(Saved data entries)

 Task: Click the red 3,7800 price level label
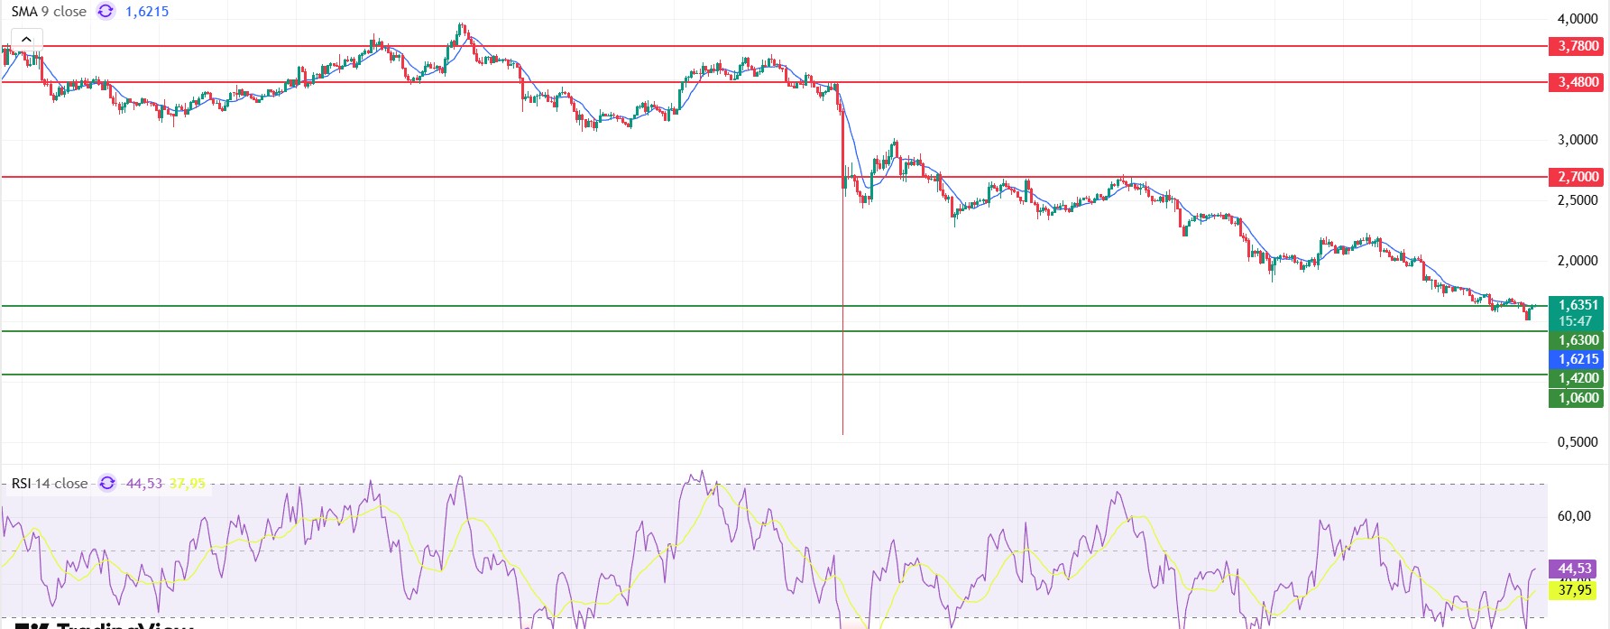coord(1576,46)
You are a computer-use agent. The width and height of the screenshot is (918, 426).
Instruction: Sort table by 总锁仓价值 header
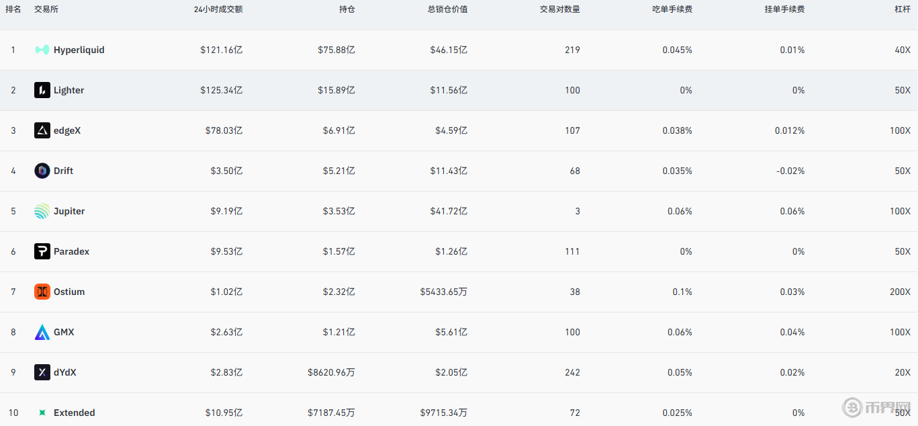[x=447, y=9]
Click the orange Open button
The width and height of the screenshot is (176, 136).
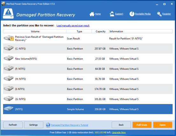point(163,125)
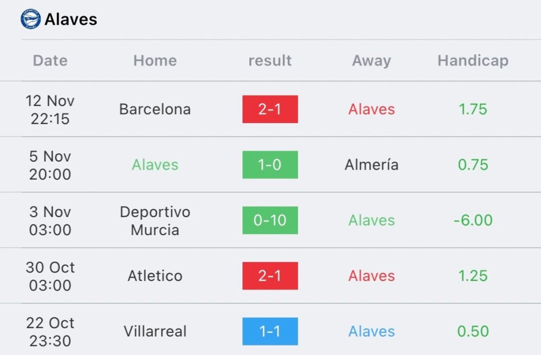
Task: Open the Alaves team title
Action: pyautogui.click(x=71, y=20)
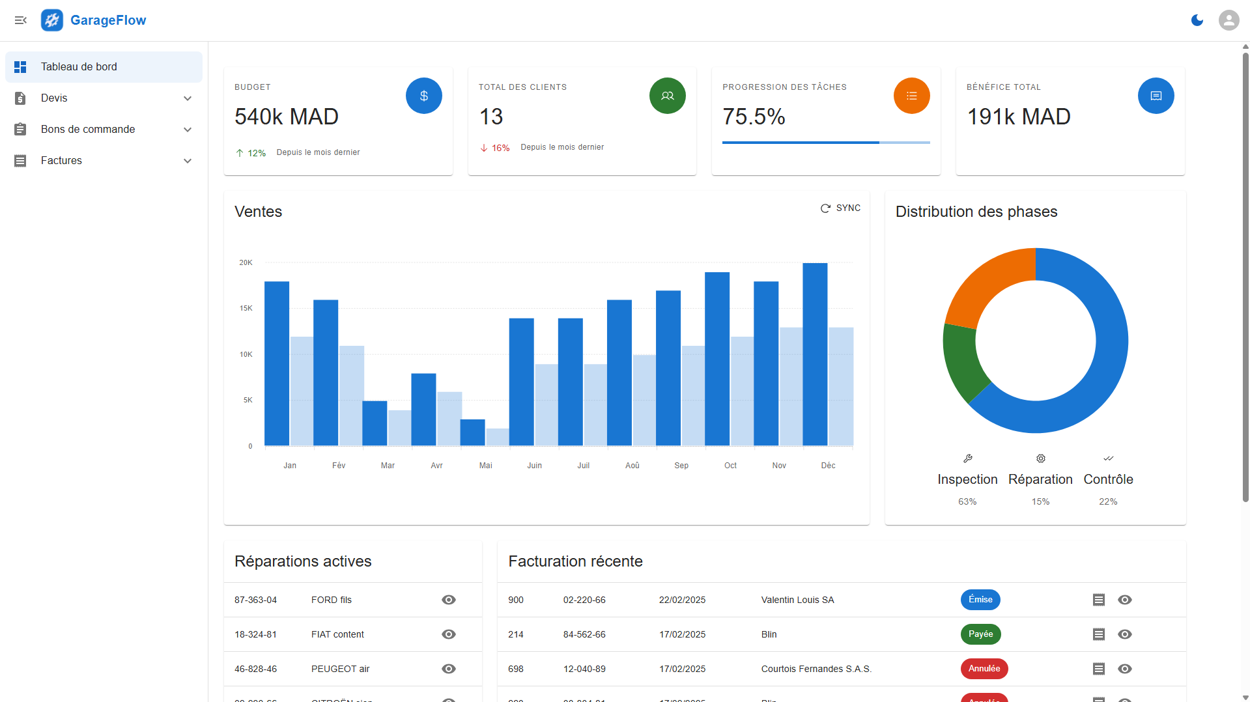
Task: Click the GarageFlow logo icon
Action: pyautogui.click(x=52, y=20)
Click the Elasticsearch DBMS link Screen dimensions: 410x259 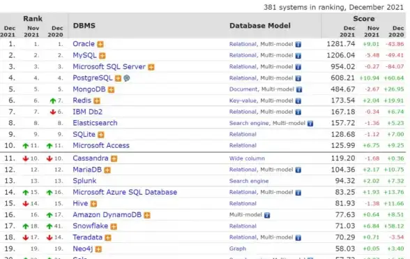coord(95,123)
--
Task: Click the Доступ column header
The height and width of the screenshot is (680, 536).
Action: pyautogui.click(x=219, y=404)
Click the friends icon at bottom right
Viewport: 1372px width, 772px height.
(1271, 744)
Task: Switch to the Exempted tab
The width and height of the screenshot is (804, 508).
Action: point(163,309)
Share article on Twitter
* * *
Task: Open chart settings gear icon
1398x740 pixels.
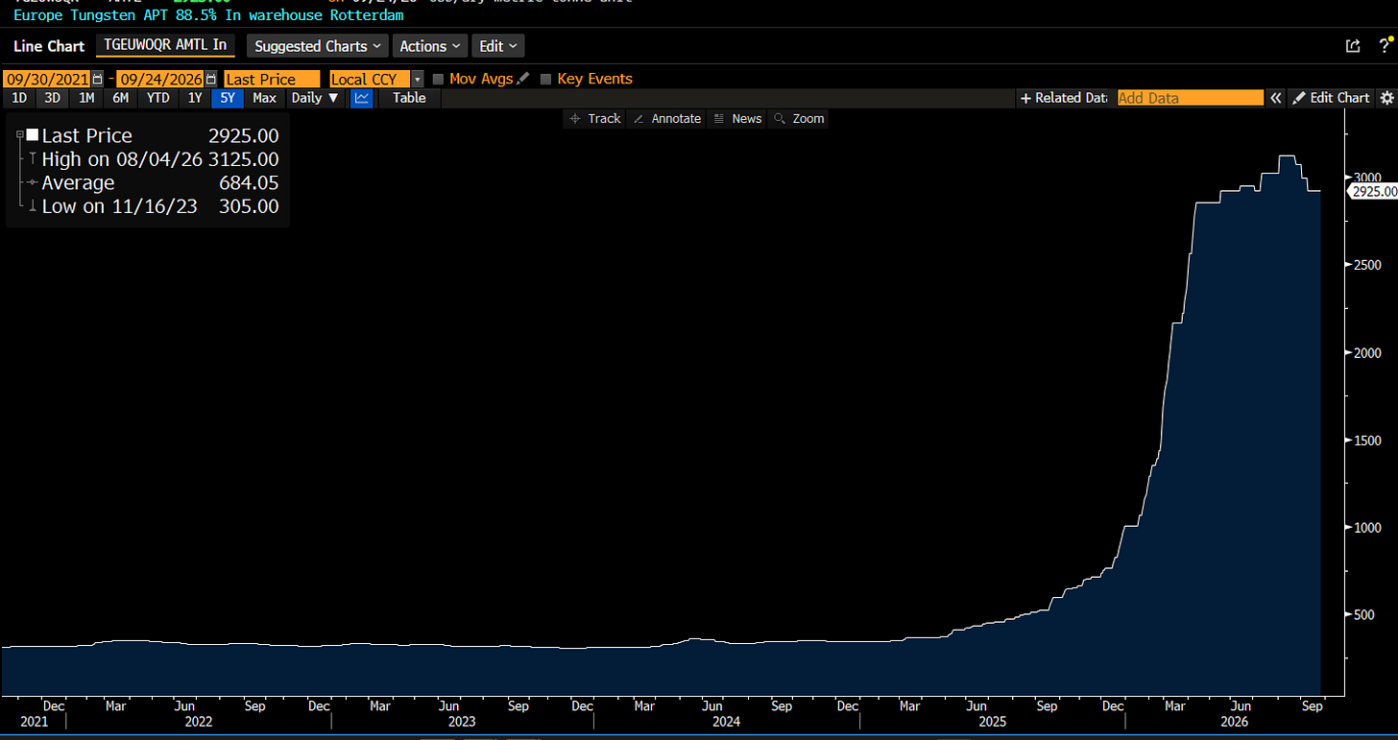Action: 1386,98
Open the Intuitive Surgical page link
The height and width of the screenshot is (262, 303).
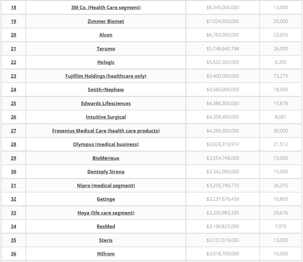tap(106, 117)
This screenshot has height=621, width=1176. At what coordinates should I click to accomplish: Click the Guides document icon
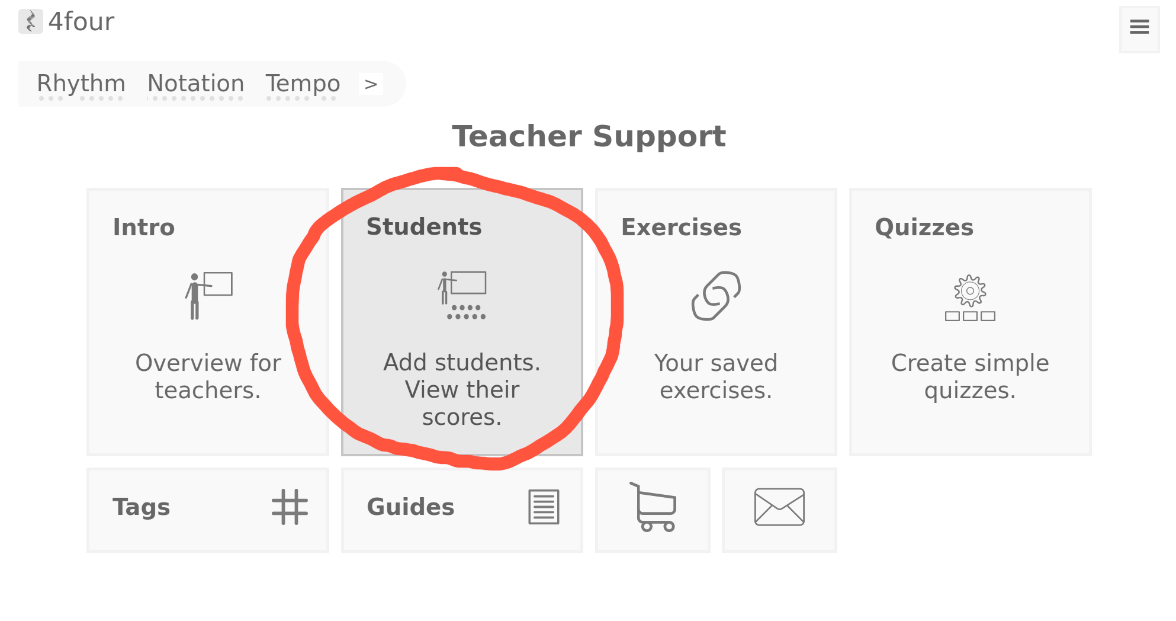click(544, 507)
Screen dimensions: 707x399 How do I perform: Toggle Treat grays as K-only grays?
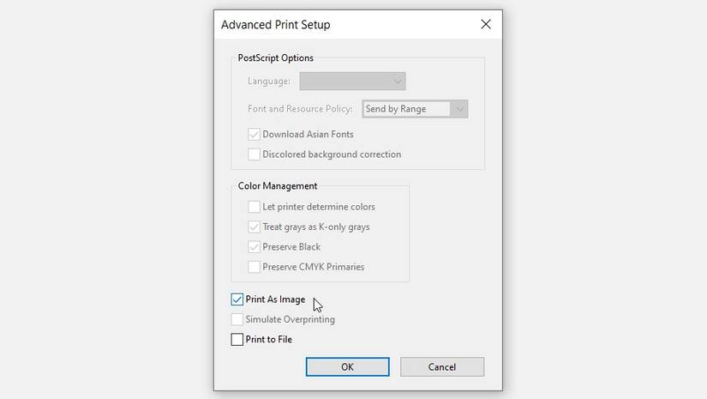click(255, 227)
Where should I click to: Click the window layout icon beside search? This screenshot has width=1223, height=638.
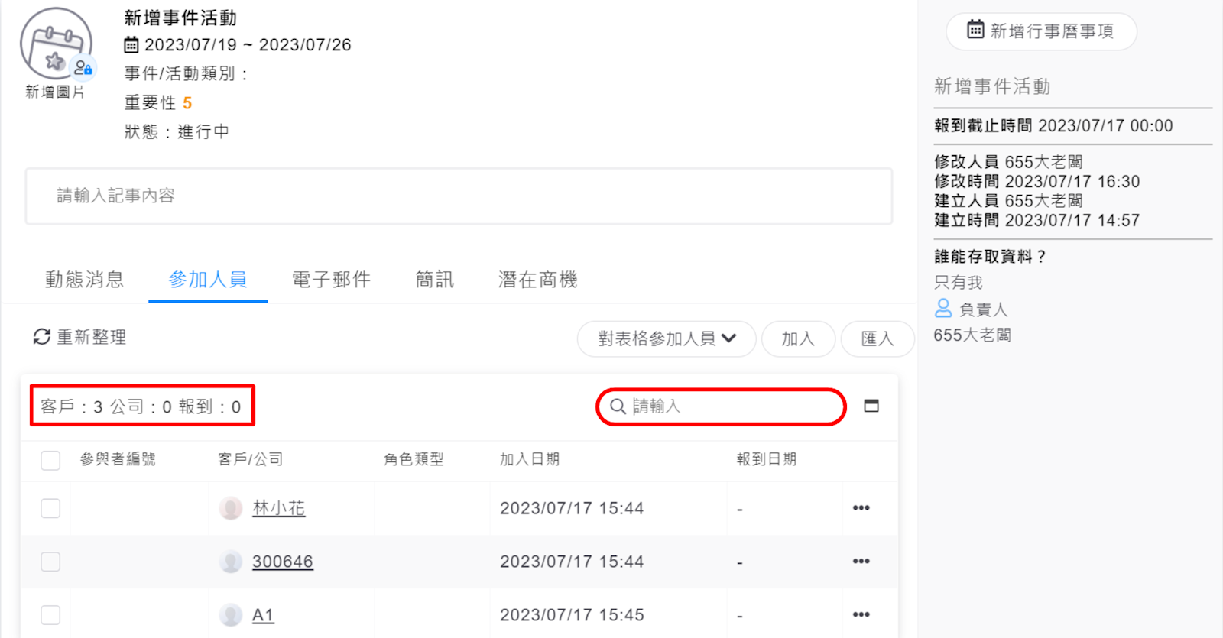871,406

WHAT YOU WILL DO:
Using the entries above, give again exactly the lines from the line holding "Task: Switch to the Exempted tab" through the line holding "Share article on Twitter". Include both end lines and nothing else.

EXERCISE RESULT:
Task: Switch to the Exempted tab
The width and height of the screenshot is (804, 508).
Action: point(163,309)
Share article on Twitter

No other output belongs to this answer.